La faccia triste dell’America
Il numero di dicembre dell’“Indice” sembra comporre un quadro complesso prendendo in esame aspetti diversi della società e della cultura degli Stati Uniti. Si parte con il Segnale di Giaime Alonge dedicato all’attualità e ai casi di Weinstein e Spacey: “La storia di Hollywood, sin da suoi inizi, è anche una storia di clamorosi scandali sessuali. In ordine cronologico, il primo capitolo di questa lunga e articolata vicenda, che arriva fino al caso recentissimo di Harvey Weinstein, è il processo a Fatty Arbuckle, divo del cinema comico, il quale, nel 1921, viene accusato di stupro e omicidio di una giovane attrice, morta durante un party selvaggio. Fatty, al termine di un procedimento giudiziario piuttosto complesso, sarà assolto per insufficienza di prove, ma ormai l’attore era screditato e non riuscirà mai più a tornare a recitare (…). Gli scandali sessuali di Hollywood sono sempre stati scandagliati, oltre che dai giornalisti, anche da personalità politiche e religiose, che li hanno utilizzati come casus belli all’interno di più ampie campagne di moralizzazione, che riguardavano non tanto, o non solo, la condotta privata dei cineasti, ma piuttosto il contenuto del loro lavoro. Già alla sua comparsa, il cinema viene visto con sospetto da fette consistenti del clero e delle forze politiche, in America come in Europa”.

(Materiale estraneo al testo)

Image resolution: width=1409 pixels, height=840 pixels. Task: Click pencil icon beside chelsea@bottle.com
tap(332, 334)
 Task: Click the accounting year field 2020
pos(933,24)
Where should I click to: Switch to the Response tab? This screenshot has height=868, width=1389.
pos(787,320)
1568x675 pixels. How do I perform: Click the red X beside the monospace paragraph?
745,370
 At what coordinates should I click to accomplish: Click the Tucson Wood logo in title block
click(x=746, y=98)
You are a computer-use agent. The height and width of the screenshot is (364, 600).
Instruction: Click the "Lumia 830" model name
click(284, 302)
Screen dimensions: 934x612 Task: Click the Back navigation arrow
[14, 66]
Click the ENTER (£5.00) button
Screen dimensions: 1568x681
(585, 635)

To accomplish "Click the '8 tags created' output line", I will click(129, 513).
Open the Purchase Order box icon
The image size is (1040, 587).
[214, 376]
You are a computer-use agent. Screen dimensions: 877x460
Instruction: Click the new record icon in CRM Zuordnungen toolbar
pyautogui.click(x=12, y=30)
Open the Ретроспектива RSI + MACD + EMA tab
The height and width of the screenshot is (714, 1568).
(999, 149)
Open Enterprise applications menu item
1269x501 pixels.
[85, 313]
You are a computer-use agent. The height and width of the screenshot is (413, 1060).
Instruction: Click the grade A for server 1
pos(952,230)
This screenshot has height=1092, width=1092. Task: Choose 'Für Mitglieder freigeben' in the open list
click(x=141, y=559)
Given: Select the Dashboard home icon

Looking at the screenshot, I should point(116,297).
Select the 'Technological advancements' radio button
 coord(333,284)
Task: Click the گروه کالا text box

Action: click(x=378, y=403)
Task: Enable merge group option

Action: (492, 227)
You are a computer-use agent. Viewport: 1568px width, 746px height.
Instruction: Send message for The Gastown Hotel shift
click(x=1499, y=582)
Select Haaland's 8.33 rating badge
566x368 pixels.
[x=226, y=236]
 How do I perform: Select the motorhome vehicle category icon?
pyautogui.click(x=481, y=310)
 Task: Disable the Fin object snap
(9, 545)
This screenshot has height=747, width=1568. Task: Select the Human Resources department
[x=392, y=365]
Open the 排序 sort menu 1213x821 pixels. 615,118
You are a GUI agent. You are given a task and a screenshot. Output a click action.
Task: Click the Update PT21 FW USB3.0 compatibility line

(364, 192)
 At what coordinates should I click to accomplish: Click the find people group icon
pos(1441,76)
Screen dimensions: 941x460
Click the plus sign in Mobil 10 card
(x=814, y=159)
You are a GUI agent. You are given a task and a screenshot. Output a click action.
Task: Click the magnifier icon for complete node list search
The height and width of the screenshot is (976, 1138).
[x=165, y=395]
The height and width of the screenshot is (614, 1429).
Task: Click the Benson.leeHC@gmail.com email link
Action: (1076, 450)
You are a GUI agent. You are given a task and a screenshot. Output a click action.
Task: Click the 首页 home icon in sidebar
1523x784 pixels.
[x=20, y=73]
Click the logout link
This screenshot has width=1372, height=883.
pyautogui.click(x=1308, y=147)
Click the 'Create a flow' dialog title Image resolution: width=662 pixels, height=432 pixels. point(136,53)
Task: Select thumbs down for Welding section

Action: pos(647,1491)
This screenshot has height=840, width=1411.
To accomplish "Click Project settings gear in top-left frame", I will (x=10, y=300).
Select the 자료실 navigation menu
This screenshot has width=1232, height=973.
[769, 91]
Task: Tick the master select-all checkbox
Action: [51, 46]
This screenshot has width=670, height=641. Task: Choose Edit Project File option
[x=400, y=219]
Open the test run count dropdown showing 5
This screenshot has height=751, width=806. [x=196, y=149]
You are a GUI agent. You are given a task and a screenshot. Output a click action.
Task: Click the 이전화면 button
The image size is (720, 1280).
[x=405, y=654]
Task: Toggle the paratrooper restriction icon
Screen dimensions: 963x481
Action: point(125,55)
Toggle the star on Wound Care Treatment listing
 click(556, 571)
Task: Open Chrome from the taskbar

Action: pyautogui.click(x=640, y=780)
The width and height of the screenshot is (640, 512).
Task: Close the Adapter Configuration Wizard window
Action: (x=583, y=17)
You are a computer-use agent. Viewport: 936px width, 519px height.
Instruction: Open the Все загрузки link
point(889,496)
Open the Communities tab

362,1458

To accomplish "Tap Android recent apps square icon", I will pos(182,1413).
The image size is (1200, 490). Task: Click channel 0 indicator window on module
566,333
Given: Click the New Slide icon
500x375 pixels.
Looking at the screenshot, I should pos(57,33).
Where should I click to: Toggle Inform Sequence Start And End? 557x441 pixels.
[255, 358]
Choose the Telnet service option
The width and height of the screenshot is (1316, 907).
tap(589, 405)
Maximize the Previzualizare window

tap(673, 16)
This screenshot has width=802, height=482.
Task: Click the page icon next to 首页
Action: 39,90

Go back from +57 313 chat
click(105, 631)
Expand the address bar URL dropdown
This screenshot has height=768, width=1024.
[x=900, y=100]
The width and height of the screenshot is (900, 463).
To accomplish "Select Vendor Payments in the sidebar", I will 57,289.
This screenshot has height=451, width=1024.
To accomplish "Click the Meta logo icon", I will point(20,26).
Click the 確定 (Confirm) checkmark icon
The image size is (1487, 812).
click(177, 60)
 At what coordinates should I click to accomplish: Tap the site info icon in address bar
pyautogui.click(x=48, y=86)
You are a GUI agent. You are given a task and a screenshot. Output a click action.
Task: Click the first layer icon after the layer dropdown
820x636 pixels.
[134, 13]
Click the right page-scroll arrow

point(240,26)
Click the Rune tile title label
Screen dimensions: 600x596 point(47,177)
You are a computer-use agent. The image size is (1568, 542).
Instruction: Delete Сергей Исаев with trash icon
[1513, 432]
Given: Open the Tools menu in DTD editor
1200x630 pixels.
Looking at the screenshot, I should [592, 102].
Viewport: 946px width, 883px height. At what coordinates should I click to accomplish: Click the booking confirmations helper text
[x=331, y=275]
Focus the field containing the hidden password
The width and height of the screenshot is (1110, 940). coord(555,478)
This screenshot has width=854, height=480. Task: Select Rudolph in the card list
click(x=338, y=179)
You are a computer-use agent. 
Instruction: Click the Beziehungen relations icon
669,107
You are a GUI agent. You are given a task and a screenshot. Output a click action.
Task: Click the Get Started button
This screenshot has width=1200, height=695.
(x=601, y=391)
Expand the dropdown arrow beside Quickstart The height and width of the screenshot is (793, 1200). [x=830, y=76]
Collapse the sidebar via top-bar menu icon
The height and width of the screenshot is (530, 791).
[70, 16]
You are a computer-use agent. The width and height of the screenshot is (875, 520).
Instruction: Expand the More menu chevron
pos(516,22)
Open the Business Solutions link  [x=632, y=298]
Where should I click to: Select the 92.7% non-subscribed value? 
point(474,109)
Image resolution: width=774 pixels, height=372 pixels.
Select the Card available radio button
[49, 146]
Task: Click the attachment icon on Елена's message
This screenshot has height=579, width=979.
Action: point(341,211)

Nel Segnale dedicato all’identità caraibica Roberta Cimarosti sceglie invece una prospettiva atipica e illustra un saggio che “spiega la visione barocca dello sguardo creolo inclusivo che riproduce il reale meraviglioso della società che lo circonda: ‘E perché mai l’America Latina è la terra d’elezione del barocco? Perché ogni simbiosi, ogni meticciato, genera un barocchismo. Il barocchismo americano si accresce con la creolità, con il sentire del creolo, con la coscienza che si sviluppa nell’uomo americano, sia egli figlio di un bianco venuto dall’Europa o figlio di un nero africano o figlio di un indio nato nel continente’”.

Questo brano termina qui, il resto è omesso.